There is also the issue of surface-level "light rail" cars moving along high-traffic areas like Madison and Cooper and East Parkway, or Pauline and Lamar. I was under the mistaken original assumption (thanks to terrible explanations from MATA and the local media) that the line would use trolley cars, like the Madison and Main Street Trolleys. What will be used is something larger and, supposedly, faster but it will still use the same overhead tangle of power lines and tracks imbedded in the road surface. How this system is supposed to work quickly, mixed in with regular Memphis traffic, is never quite explained. And, as I have noted before, the light-rail experience in Houston is that traffic accidents are a common occurence. Imagine how much worse it will be in red-light running, crackhead driving, drunk driving, aggressive, impatient Memphis. (You can review the proposed routes here and read MATA's plea here.)
We're told it will relieve congestion and attract more riders, but already the Madison Avenue Trolley line is well below its projections. (The Commercial Appeal had a story on this, but an attempt to use their search tool to find it was frustrating and pointless.
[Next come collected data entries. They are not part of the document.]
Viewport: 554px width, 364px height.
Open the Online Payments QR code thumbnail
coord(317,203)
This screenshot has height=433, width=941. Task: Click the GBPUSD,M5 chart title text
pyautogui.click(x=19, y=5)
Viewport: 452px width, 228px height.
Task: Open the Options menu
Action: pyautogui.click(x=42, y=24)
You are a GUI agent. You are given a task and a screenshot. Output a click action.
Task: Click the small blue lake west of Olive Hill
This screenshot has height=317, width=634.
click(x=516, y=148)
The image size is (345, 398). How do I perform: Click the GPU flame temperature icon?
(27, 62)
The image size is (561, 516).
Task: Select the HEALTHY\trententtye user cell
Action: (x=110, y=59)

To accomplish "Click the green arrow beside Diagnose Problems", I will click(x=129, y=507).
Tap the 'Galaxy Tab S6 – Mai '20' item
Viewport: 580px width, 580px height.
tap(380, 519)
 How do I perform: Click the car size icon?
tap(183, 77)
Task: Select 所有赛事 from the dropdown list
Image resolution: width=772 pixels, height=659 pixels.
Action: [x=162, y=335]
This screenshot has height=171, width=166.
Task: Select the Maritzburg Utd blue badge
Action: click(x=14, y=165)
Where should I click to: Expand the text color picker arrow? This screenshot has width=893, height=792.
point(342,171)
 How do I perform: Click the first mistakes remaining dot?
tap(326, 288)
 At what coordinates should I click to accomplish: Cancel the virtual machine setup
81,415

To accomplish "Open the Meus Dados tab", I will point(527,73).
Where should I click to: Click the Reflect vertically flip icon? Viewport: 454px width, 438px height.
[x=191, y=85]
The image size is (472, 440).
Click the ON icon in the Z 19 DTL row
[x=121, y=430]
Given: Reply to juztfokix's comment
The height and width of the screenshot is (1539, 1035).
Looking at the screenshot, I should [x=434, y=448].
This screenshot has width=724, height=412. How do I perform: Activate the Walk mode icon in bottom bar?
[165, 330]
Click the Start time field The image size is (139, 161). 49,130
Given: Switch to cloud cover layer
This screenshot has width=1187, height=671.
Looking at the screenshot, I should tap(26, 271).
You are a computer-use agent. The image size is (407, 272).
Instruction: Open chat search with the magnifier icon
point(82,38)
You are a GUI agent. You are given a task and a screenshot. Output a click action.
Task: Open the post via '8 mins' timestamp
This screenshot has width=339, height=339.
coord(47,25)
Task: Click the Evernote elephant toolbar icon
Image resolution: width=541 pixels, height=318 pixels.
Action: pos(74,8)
There is a gap in their list of "trolley" stories from 2003 to 2005! Go figure....) Expecting different from a light rail system is foolishness.
The Madison Trolley currently enjoys a Federal subsidy of nearly $3 million a year. In another year or so, that will be cut and then a few years later it will disappear. Where will we make up the difference? Even propenents admit that light-rail doesn't pay for itself. So we will soon be carrying the costs of two systems to the tune of millions a years. Millions we don't have at all today.
There is no good reason, in realistic terms, for this project to go forward. But I still suspect it will. The Memphis road builders are looking at $400 million to be dumped here. You think they won't spread some of that around to the various public boards and the City Council? There are also the social utopians who want to remake the city to their ideal, no matter the cost. This project is a centerpiece.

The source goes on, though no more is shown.